[Rows of pointing data]
########
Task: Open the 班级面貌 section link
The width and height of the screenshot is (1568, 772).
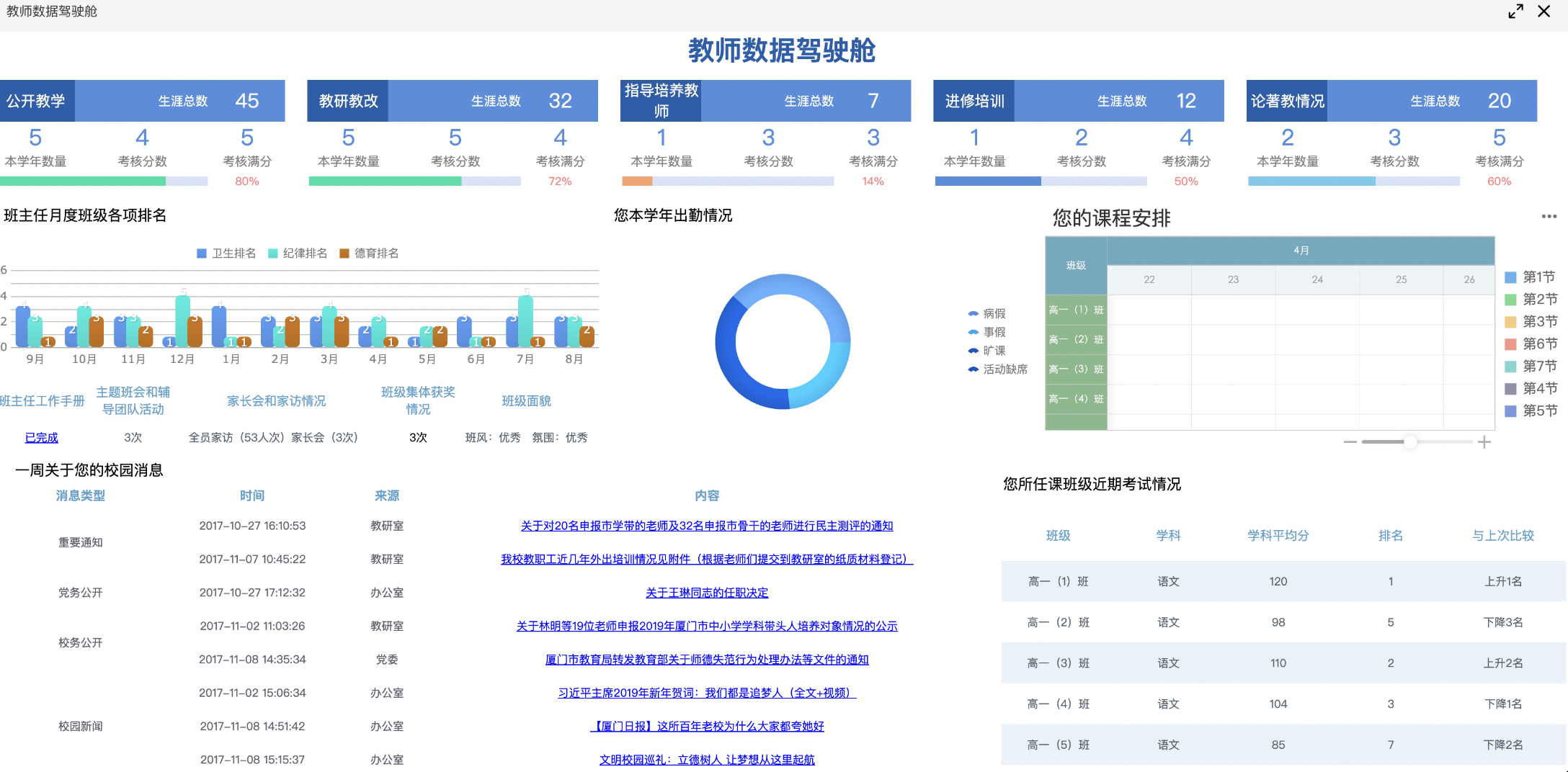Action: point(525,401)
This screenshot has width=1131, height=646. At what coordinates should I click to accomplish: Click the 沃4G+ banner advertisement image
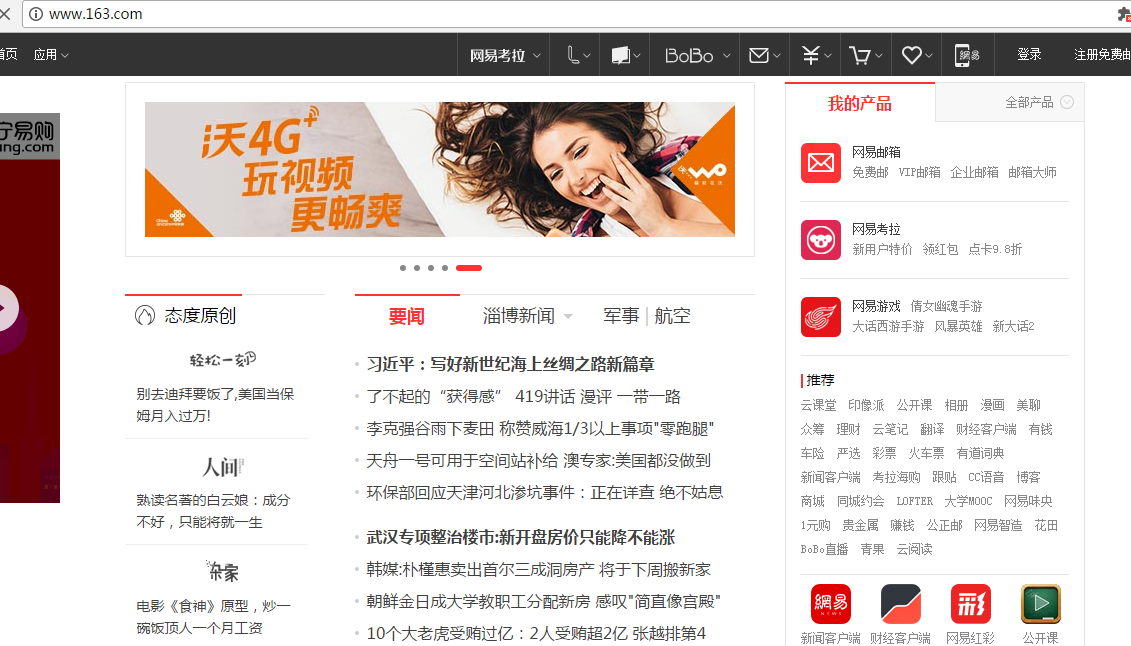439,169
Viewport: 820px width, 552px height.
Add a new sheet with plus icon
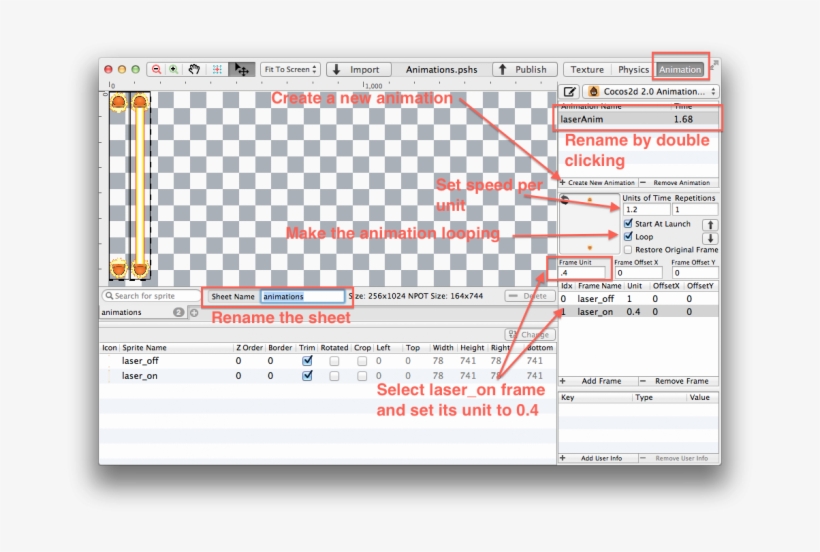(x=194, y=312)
########
WORK INSTRUCTIONS:
Please copy every entry above word for word, leaving out the pictures.

FINISHED ANSWER:
Task: Open the 班级面貌 section link
The width and height of the screenshot is (1568, 772).
Action: point(525,401)
This screenshot has width=1131, height=646. At what coordinates should I click to accomplish: Click the 沃4G+ banner advertisement image
439,169
Viewport: 820px width, 552px height.
Add a new sheet with plus icon
(x=194, y=312)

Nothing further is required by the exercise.